The Longevity Thesis Book Video

Saturday, January 26, 2008

Darwin's Paradox

Imagine a mysterious virus that devastates half a population, while giving certain individuals enhanced mental abilities, allowing them to "psychically" link to a server containing an artificial intelligence that seems to be developing autonomy. What if that virus turned out to be deliberately engineered? What would be the motivations of the designer? What if the virus turned out to be more than it seemed, and had ideas of its own?
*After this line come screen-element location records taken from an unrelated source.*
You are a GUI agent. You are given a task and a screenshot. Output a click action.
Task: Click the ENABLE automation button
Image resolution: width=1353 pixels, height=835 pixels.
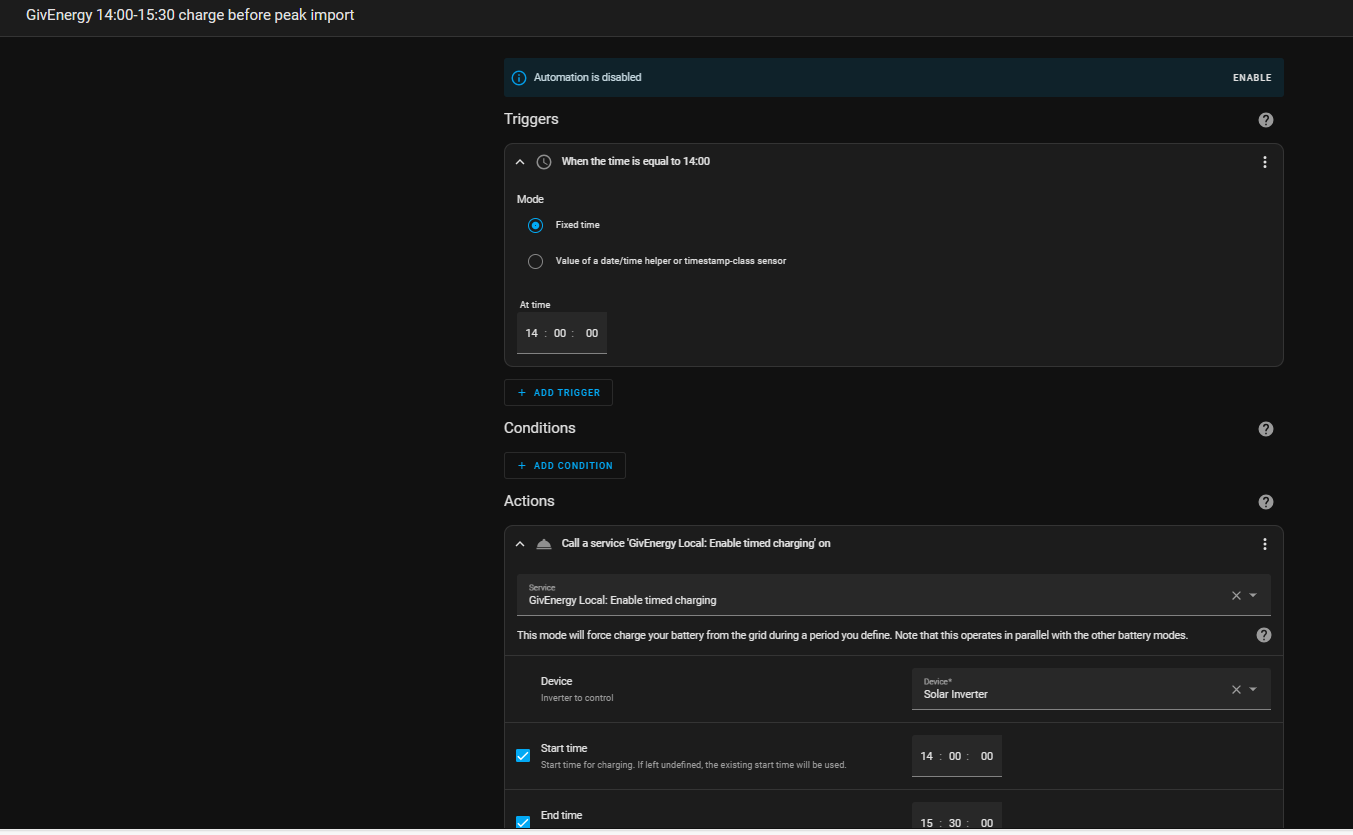pos(1252,78)
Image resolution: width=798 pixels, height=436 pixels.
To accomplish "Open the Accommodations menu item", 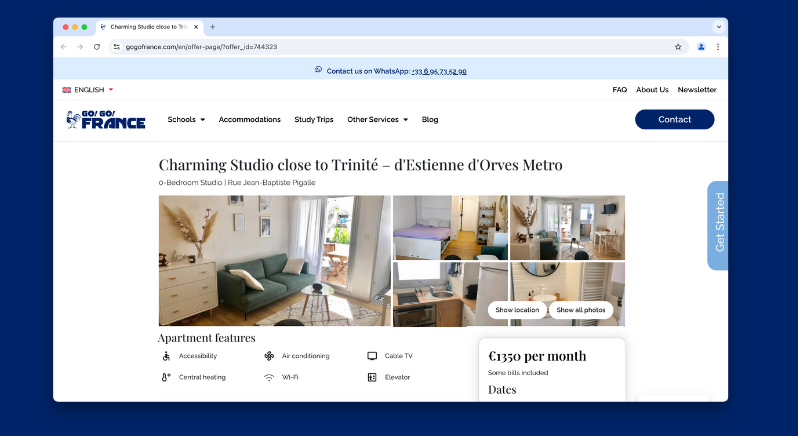I will pyautogui.click(x=250, y=120).
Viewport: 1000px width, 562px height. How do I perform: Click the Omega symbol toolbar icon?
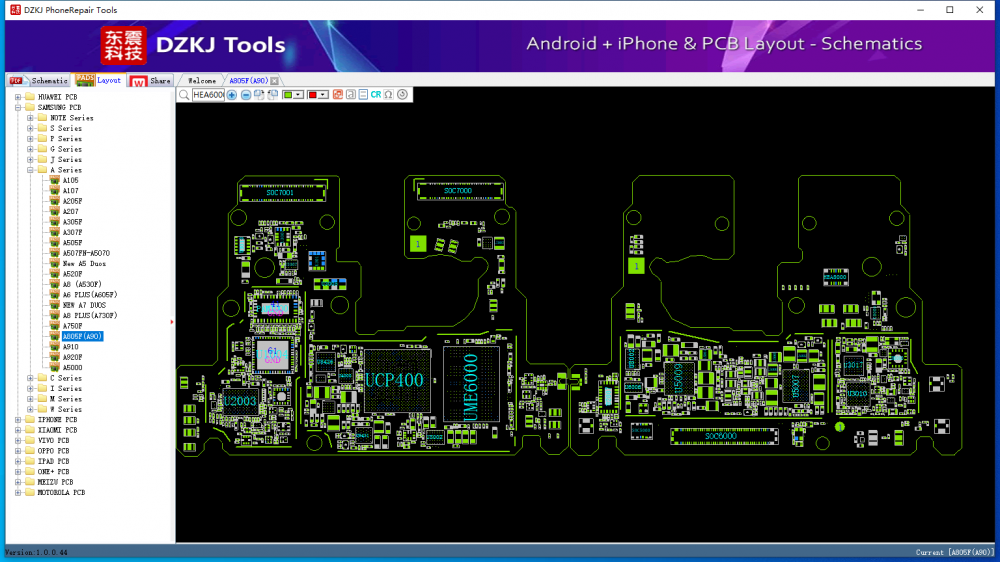pos(388,94)
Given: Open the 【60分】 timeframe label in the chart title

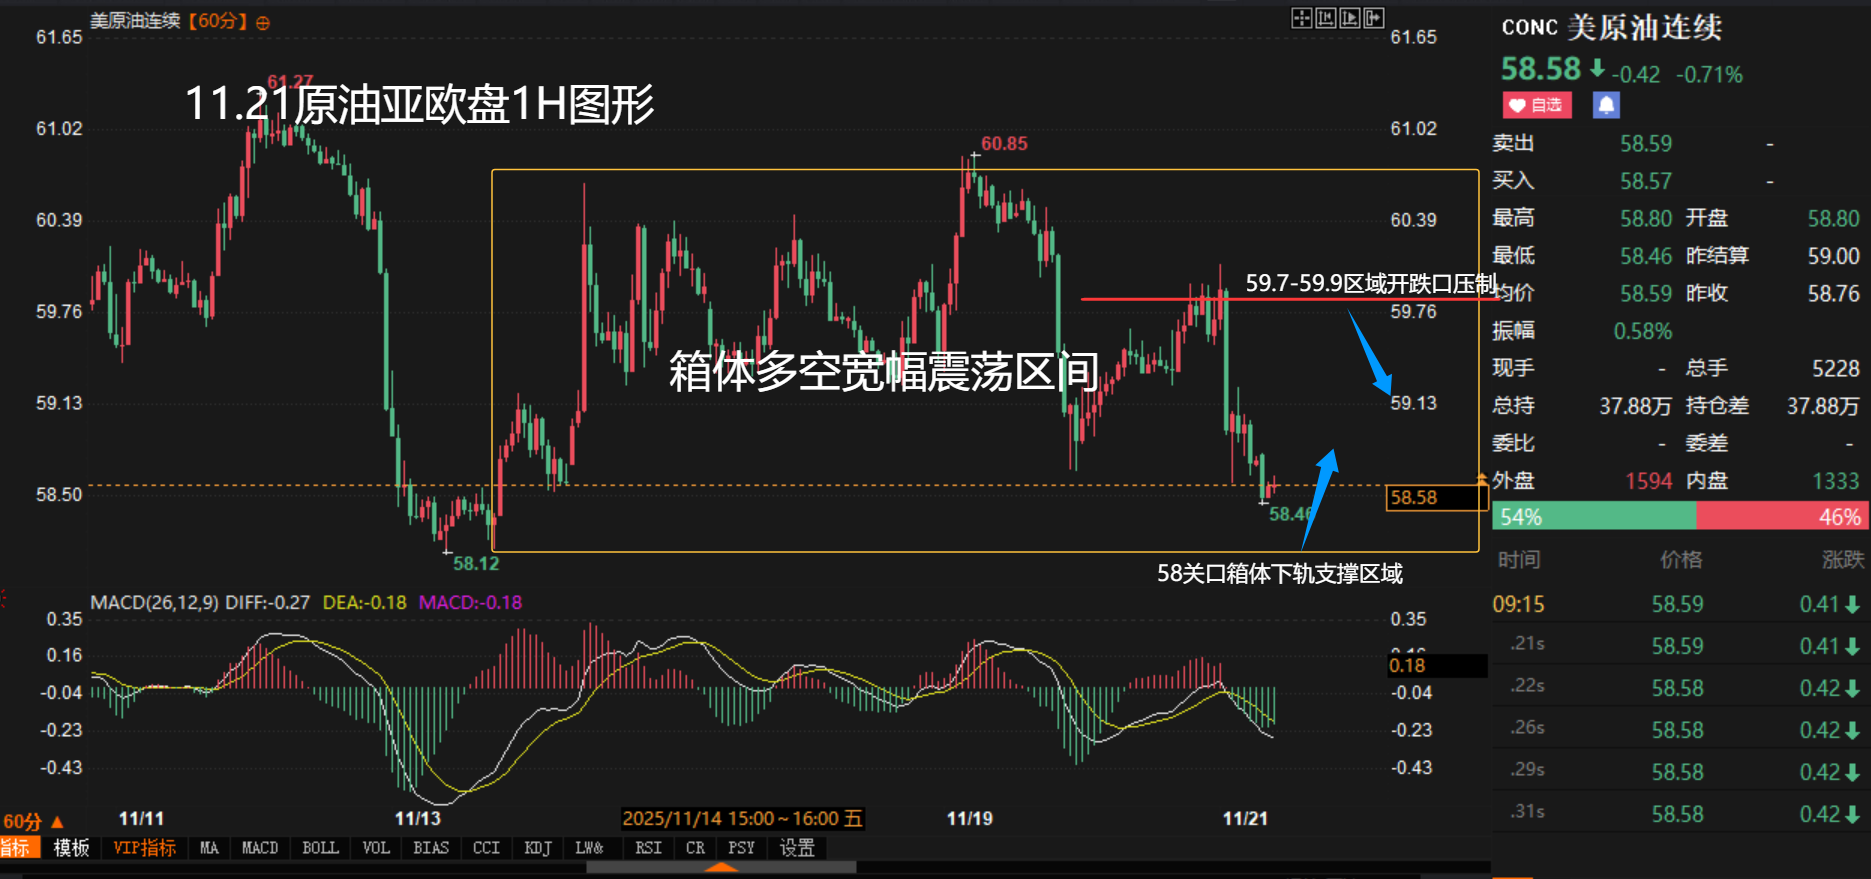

In "Darwin's Paradox", Nina Munteanu (author of "Collision with Paradise", and "The Cypol") serves up a dually plotted story that's part novel, part philosophical treatise on the nature of mankind and its inexorable evolution, driven by both natural and man-made pressures. Julie Crane, the central character, is a woman with a complicated and violent past, who must deal with the life she left behind to protect the peaceful existence she enjoys with her family now. As the novel opens, the back story and contemporary plot line are unfolded concurrently, until they eventually collide, and Julie is faced with the struggle of her life against unknown political forces in Icaria-5, her previous home, from which she had to flee as an unfairly labeled murderer and deliberate spreader of Darwin's Disease. She's never sure of who her allies or enemies are as she struggles to free herself from old accusations . . . and neither is her innocent, 12 year old daughter, who naively stumbles into her mother's past.

Looking for a thinking person's novel? Give "Darwin's Paradox" a try.